As a junior, Kriisa averaged 9.9 points and 5.1 assists per game. Following the 2022–23 season, Kriisa announced that he would enter the transfer portal again.

=== 2023–24: West Virginia Mountaineers ===
Kriisa announced on April 5, 2023 that he intended to transfer to West Virginia. After head coach Bob Huggins resigned following a DUI arrest, Kriisa initially announced on June 23 he was reentering the transfer portal. NCAA rules allow any student-athlete to enter the portal within 30 days after a head coaching change. Two days later, after top Huggins assistant Josh Eilert was named interim head coach for the 2023–24 season, Kriisa left the portal and announced he would stay at West Virginia.
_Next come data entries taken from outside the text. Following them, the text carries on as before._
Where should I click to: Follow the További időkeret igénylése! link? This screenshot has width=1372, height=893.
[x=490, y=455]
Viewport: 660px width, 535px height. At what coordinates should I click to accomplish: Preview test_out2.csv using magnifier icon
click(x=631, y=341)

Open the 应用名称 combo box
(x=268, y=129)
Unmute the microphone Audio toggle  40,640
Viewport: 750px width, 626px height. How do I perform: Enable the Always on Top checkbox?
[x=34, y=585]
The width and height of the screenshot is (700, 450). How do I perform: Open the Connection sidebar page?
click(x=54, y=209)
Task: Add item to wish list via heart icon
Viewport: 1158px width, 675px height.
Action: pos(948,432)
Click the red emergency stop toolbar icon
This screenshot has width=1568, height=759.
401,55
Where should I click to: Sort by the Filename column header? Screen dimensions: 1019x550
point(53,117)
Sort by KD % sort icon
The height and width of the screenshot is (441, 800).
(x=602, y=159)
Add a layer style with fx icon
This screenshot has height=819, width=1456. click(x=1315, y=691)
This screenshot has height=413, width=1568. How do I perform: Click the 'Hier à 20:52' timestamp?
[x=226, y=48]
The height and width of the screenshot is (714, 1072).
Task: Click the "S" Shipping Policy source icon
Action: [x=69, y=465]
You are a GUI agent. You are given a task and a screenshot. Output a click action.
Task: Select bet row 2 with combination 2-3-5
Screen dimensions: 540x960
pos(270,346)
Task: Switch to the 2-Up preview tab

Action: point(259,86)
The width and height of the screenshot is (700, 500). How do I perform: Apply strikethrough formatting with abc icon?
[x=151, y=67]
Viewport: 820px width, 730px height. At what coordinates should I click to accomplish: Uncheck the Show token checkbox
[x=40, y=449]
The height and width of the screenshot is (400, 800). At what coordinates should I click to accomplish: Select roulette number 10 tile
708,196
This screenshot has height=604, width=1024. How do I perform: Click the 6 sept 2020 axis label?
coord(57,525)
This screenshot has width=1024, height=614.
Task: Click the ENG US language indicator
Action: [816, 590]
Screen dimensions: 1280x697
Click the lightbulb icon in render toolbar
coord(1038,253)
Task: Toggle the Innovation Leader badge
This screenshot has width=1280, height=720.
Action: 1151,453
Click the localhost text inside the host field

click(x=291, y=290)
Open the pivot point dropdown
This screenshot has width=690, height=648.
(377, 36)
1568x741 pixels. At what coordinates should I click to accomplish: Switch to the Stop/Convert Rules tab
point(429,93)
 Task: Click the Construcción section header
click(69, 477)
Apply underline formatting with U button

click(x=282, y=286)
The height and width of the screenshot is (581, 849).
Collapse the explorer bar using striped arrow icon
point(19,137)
After drawing an NCAA suspension for the first nine games of the 2023–24 season, Kriisa returned to start the rest of the Mountaineers' games, averaging 11.0 points and 4.7 assists and also leading the team in three-pointers. With a fifth year of college eligibility due to the NCAA granting such to all basketball players active in the COVID-impacted 2020–21 season, Kriisa entered the transfer portal again at the end of the 2023–24 season, announcing on May 1 that he would play his final college season at Kentucky.

==National team career==
Kriisa has represented the Estonia national U-16 team at the 2016 and 2017 FIBA Europe Under-16 Championships and the Estonia national U-18 team at the 2019 FIBA Europe Under-18 Division B Championship.

==Career statistics==

===EuroLeague===

| Year | Team | GP | GS | MPG | FG% | 3P% | FT% | RPG | APG | SPG | BPG | PPG | PIR |
|---|---|---|---|---|---|---|---|---|---|---|---|---|---|
| 2019–20 | Žalgiris | 1 | 0 | 2.1 | .000 | .000 | .500 | .0 | .0 | .0 | .0 | 1.0 | .0 |
| Career |  | 1 | 0 | 2.1 | .000 | .000 | .500 | .0 | .0 | .0 | .0 | 1.0 | .0 |

===College===

| Year | Team | GP | GS | MPG | FG% | 3P% | FT% | RPG | APG | SPG | BPG | PPG |
|---|---|---|---|---|---|---|---|---|---|---|---|---|
| 2020–21 | Arizona | 8 | 5 | 22.9 | .333 | .368 | 1.000 | .5 | 2.4 | .4 | .0 | 5.5 |
| 2021–22 | Arizona | 33 | 31 | 29.6 | .348 | .336 | .816 | 2.5 | 4.7 | .6 | .1 | 9.7 |
| 2022–23 | Arizona | 35 | 34 | 31.1 | .372 | .366 | .767 | 2.4 | 5.1 | .6 | .0 | 9.9 |
| 2023–24 | West Virginia | 23 | 23 | 33.5 | .429 | .424 | .775 | 2.5 | 4.7 | .8 | .0 | 11.0 |
| 2024–25 | Kentucky | 9 | 1 | 17.3 | .279 | .263 | .857 | 2.4 | 3.8 | .4 | .2 | 4.4 |
| Career |  | 108 | 94 | 29.4 | .370 | .362 | .791 | 2.3 | 4.6 | .6 | .1 | 9.3 |

==Personal life==
Kerr is the son of former professional basketball player Valmo Kriisa. He is named after Steve Kerr, who also played basketball at the University of Arizona.

In July 2026, Kerr was arrested by the FBI on suspicion of participating in a fraud scheme during his time playing for West Virginia University in 2023–24.